- **Tasks for this exercise**
a - List the numbered questions posed in the shared responsibility text.
b - Reproduce the shared responsibility text word for word from "What controls (or" to "to trust it?".

- **Text to read**
※ ※ ※

6.4.3 Apply a Shared Responsibility Model to the Control Baseline

As security leaders or architects select baseline controls, they must eventually bring the discussion down from the abstract control framework level to the individual services provided for different IT environments or use cases. When IT or security environments are operated by third parties, it’s helpful to have a shared responsibility framework that defines security requirements and evaluation criteria for different types of third parties, or third-party use cases, to improve control assurance.
Businesses increasingly depend on cloud service providers (CSPs) and other third parties to deliver IT capabilities. For example, if a customer hosts credit card processing on servers in the cloud and requires PCI DSS certification for them, the CSP must also be certified.
In general, there’s a common misconception that service providers will take care of customers’ security needs by default. After all, CSPs do offer user account management, logging, and other controls. Unfortunately for the customer, however, it can only outsource some of the responsibility for security to a CSP and little if any of the liability or accountability for breaches.
Security leaders and staff broadly recognize the need for a shared responsibility model (e.g., the Workday SaaS tool provides logging, but the customer must configure the logs, collect them, and review them). But to develop such a model, we can’t rely on control frameworks alone. We need to focus on what the business is doing with a third-party provided system (the “use case”) and then ask the following questions covering four perspectives on shared responsibility:
1.
What controls must the customer operate to secure the use case?
 
2.
What controls (or capabilities) should the third-party provide to the customer?
 
3.
How should the customer evaluate the general security posture of the third party to know whether to trust it?

※ ※ ※

- **Records provided**
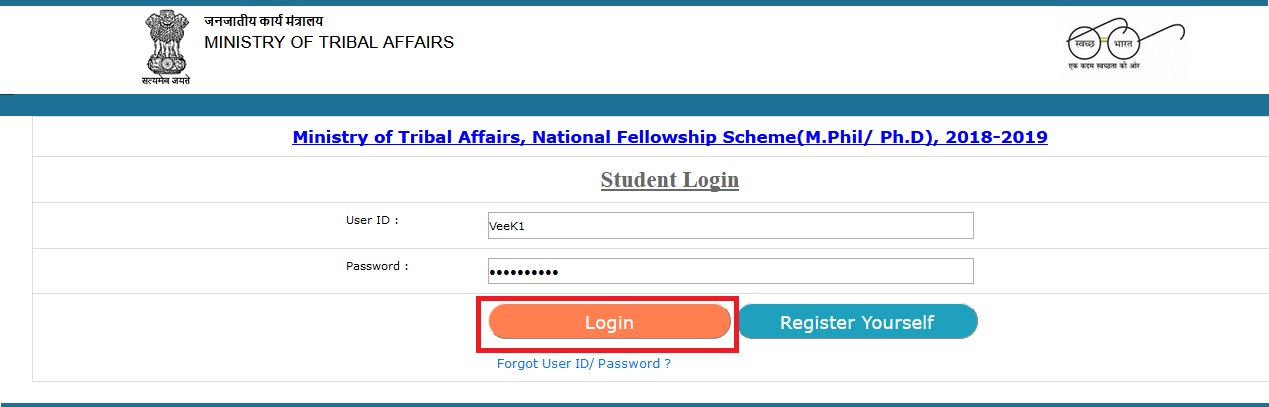Open the National Fellowship Scheme 2018-2019 link
The image size is (1269, 407).
(670, 137)
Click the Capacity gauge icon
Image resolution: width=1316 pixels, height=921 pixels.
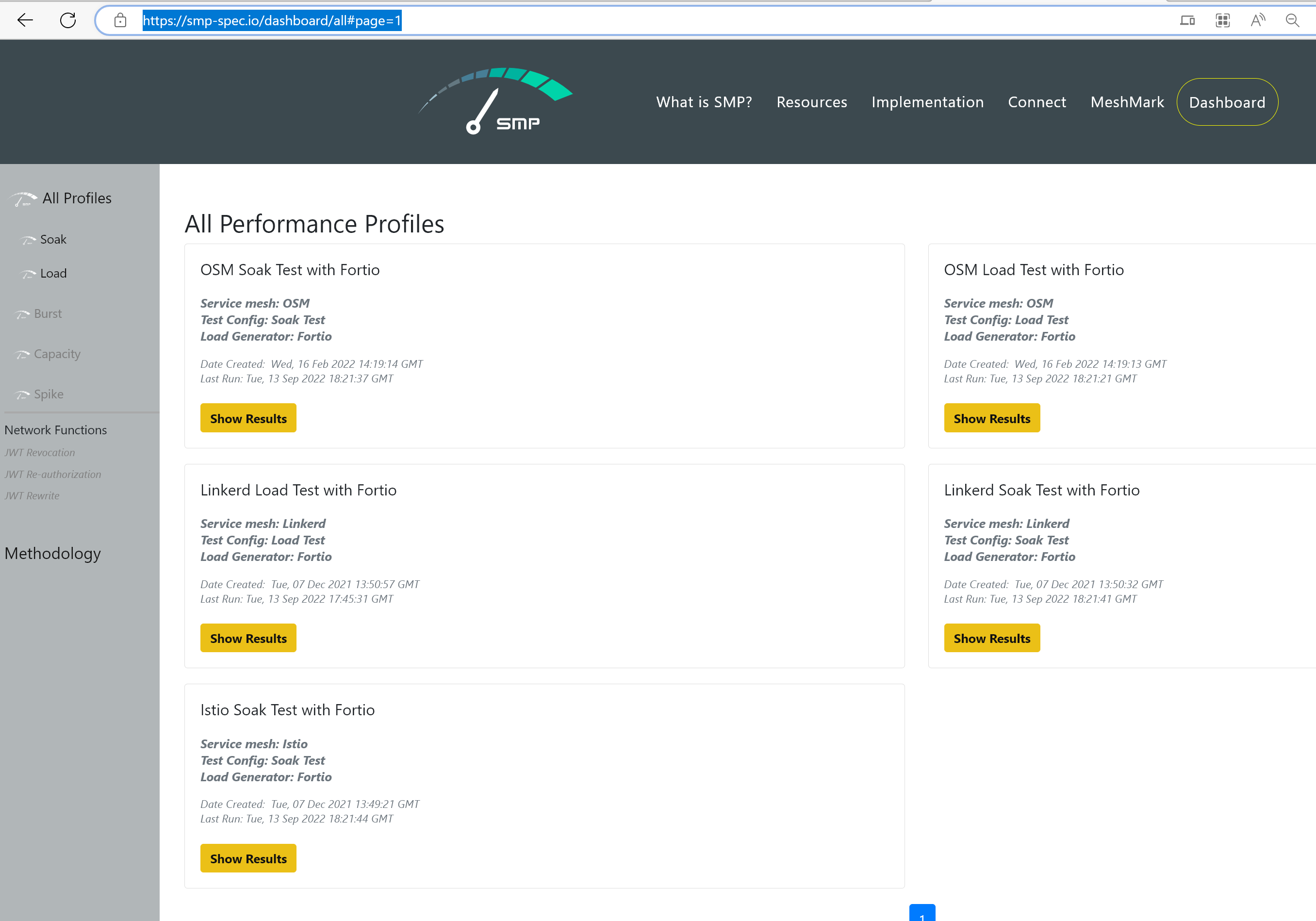tap(22, 354)
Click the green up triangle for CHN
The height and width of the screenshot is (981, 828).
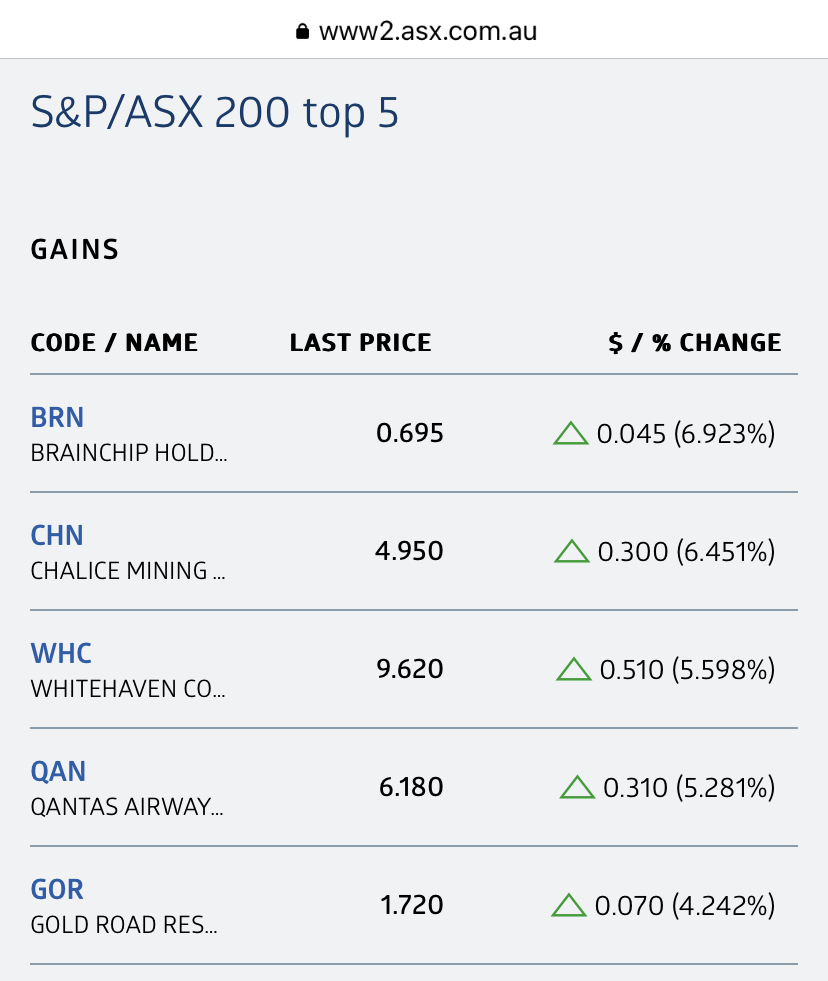(x=571, y=552)

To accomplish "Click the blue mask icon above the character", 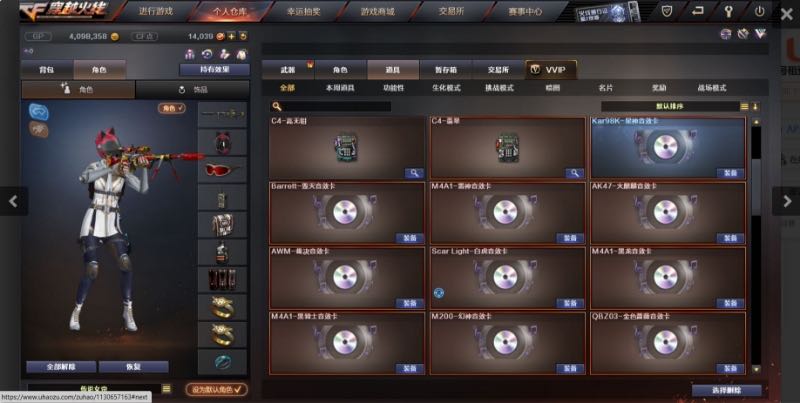I will 39,112.
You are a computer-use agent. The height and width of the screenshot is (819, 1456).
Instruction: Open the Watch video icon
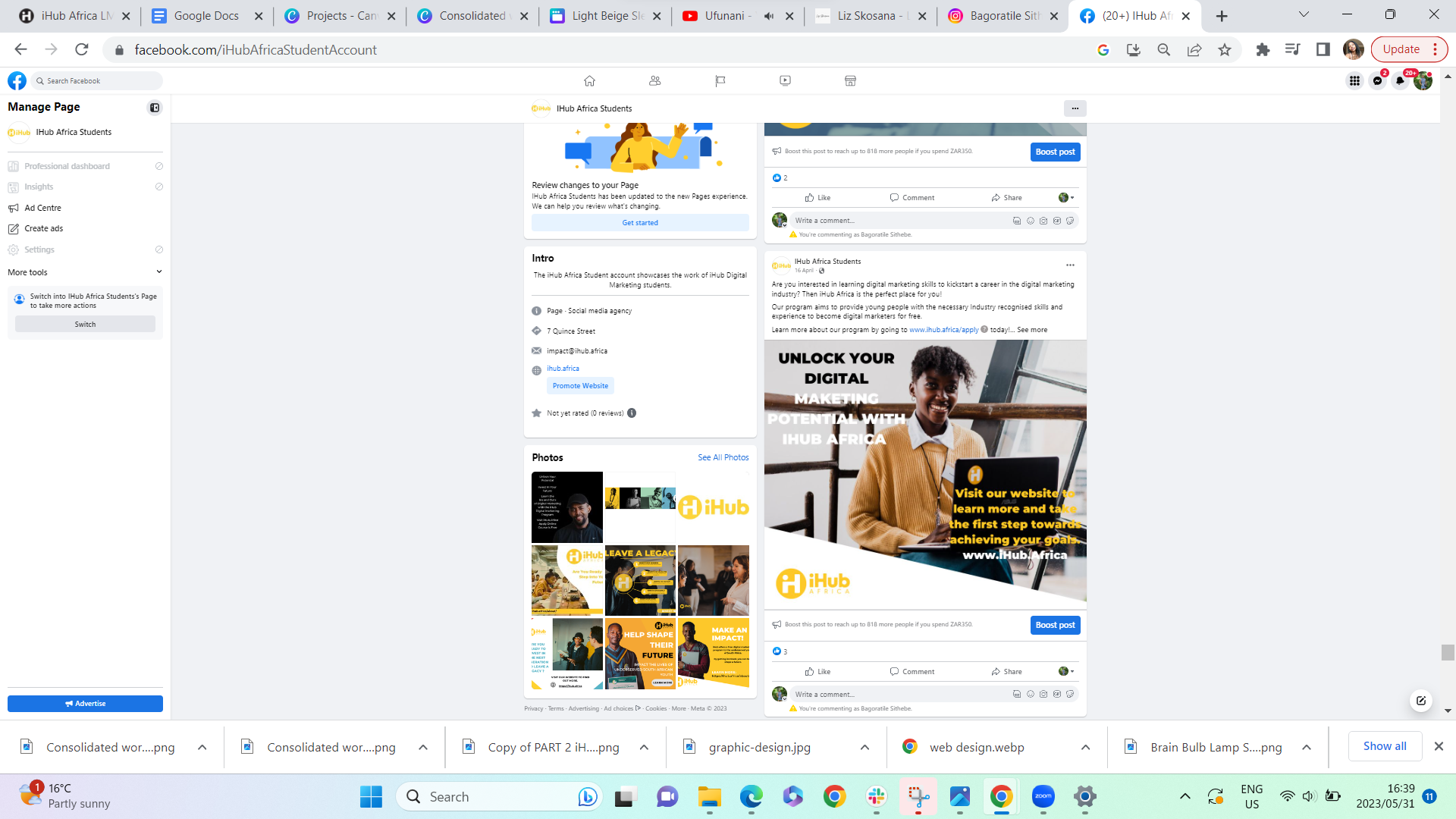pos(785,80)
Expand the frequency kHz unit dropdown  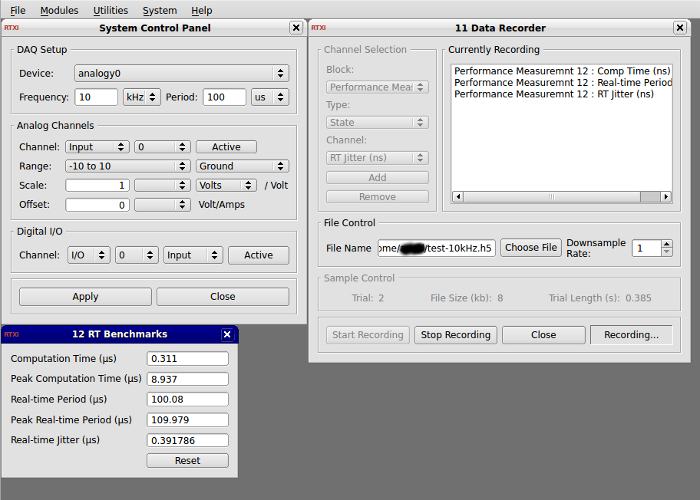tap(140, 97)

※ ※ ※

- **Exercise responses**
a -
1. What controls must the customer operate to secure the use case?
2. What controls (or capabilities) should the third-party provide to the customer?
3. How should the customer evaluate the general security posture of the third party to know whether to trust it?

b -
What controls (or capabilities) should the third-party provide to the customer?
 
3.
How should the customer evaluate the general security posture of the third party to know whether to trust it?